Written instruction 1: Return the passage on improving JDBC select query performance word for word, in full.

Page excerpt:
Sometimes our application needs to fetch a large amount of data from database systems and do some in memory processing on top of it. The SELECT query to fetch the data may contain a WHERE clause, IN operator etc and the query may return millions of rows. Our application and the database may reside on different machines, so the data will be transferred over the network from the database to our application. For our case, we will see how to improve performance of select query using JDBC. The database we are using is oracle, though most of the points are valid for other databases as well.
- Create Index on the column/columns used in the WHERE clause of SELECT query. This will avoid the full table scan. Full table scan is a time-consuming operation.

Record set:
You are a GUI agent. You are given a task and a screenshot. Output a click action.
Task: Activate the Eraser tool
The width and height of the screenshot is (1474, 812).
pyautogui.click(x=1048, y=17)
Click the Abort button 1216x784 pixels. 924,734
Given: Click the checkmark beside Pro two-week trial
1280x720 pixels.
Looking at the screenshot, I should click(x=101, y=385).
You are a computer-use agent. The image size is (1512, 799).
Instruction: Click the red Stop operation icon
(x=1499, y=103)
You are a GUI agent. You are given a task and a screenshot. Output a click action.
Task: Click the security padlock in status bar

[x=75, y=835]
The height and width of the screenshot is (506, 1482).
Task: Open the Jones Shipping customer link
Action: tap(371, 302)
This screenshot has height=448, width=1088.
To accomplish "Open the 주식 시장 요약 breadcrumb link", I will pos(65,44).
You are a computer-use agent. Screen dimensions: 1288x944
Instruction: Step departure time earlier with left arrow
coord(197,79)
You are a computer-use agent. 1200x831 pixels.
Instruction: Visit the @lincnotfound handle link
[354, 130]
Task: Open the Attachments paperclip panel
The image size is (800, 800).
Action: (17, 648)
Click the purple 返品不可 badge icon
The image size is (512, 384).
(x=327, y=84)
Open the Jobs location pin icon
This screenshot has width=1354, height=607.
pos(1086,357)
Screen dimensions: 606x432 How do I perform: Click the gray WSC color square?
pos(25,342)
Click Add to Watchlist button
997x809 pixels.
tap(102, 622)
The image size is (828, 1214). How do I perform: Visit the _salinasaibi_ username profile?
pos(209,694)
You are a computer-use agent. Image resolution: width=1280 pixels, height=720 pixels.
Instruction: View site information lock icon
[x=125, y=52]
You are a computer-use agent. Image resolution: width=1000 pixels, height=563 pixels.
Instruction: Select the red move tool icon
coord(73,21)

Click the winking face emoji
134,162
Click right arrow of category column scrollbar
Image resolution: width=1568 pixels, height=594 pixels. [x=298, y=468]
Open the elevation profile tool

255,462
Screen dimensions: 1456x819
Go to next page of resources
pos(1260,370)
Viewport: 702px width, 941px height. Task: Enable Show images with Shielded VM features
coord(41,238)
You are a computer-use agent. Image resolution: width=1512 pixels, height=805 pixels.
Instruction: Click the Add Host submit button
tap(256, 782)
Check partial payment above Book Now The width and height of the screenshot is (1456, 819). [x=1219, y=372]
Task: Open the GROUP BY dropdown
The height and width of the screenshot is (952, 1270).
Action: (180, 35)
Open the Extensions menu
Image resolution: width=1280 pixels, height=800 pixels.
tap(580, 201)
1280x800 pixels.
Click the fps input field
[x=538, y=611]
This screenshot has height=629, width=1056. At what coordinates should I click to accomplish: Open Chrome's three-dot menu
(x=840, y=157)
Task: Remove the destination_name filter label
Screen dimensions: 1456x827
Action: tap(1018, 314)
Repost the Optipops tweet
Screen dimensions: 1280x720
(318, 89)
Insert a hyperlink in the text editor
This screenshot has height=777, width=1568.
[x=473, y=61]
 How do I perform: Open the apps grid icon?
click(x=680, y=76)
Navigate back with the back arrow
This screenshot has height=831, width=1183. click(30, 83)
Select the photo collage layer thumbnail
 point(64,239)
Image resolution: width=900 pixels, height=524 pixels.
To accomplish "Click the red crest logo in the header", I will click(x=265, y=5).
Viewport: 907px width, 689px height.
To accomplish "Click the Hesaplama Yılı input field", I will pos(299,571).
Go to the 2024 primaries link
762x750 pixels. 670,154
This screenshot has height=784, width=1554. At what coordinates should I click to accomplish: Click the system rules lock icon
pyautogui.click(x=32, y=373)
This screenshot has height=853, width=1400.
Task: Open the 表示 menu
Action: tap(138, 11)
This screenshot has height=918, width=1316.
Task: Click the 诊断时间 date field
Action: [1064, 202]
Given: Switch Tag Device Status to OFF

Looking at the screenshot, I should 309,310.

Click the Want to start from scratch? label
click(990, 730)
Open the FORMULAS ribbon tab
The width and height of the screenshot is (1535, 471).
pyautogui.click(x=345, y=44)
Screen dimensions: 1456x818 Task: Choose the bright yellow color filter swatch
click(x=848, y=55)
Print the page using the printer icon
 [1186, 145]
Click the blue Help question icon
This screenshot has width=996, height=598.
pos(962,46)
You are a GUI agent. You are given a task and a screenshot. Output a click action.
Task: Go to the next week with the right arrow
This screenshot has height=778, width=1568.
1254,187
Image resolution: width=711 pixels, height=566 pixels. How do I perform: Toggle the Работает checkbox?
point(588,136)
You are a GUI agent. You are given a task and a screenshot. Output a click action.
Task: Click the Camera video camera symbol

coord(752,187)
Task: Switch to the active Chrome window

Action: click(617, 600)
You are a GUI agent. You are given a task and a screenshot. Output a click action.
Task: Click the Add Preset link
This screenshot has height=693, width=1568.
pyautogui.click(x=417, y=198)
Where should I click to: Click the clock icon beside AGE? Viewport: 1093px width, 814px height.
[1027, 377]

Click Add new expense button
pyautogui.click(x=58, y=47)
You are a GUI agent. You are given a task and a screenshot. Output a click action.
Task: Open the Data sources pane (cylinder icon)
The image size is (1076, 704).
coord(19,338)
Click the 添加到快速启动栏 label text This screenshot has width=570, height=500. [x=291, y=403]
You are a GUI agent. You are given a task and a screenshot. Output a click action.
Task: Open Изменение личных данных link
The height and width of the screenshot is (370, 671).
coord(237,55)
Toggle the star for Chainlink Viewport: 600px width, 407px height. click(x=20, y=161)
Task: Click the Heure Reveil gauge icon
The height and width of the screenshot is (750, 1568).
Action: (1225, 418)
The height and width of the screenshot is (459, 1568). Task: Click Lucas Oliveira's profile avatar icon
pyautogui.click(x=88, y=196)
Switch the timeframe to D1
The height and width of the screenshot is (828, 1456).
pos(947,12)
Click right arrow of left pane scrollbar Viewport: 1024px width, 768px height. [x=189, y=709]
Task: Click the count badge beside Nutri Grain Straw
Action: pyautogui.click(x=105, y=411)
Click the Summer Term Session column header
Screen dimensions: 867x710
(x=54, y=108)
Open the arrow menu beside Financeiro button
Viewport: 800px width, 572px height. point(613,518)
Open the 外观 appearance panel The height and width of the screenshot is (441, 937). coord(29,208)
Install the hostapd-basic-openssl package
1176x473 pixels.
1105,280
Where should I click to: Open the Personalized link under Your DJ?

Written instruction 2: Retype the rows starting at the line that contains "You are a computer-use agent. Image resolution: width=1280" and ending at the line that contains "tap(256, 782)", with both of those lines included.

Exercise output 1:
Sometimes our application needs to fetch a large amount of data from database systems and do some in memory processing on top of it. The SELECT query to fetch the data may contain a WHERE clause, IN operator etc and the query may return millions of rows. Our application and the database may reside on different machines, so the data will be transferred over the network from the database to our application. For our case, we will see how to improve performance of select query using JDBC. The database we are using is oracle, though most of the points are valid for other databases as well.
- Create Index on the column/columns used in the WHERE clause of SELECT query. This will avoid the full table scan. Full table scan is a time-consuming operation.

Exercise output 2:
You are a computer-use agent. Image resolution: width=1280 pixels, height=720 pixels.
Instruction: View site information lock icon
[x=125, y=52]
You are a computer-use agent. Image resolution: width=1000 pixels, height=563 pixels.
Instruction: Select the red move tool icon
coord(73,21)

Click the winking face emoji
134,162
Click right arrow of category column scrollbar
Image resolution: width=1568 pixels, height=594 pixels. [x=298, y=468]
Open the elevation profile tool

255,462
Screen dimensions: 1456x819
Go to next page of resources
pos(1260,370)
Viewport: 702px width, 941px height. Task: Enable Show images with Shielded VM features
coord(41,238)
You are a computer-use agent. Image resolution: width=1512 pixels, height=805 pixels.
Instruction: Click the Add Host submit button
tap(256, 782)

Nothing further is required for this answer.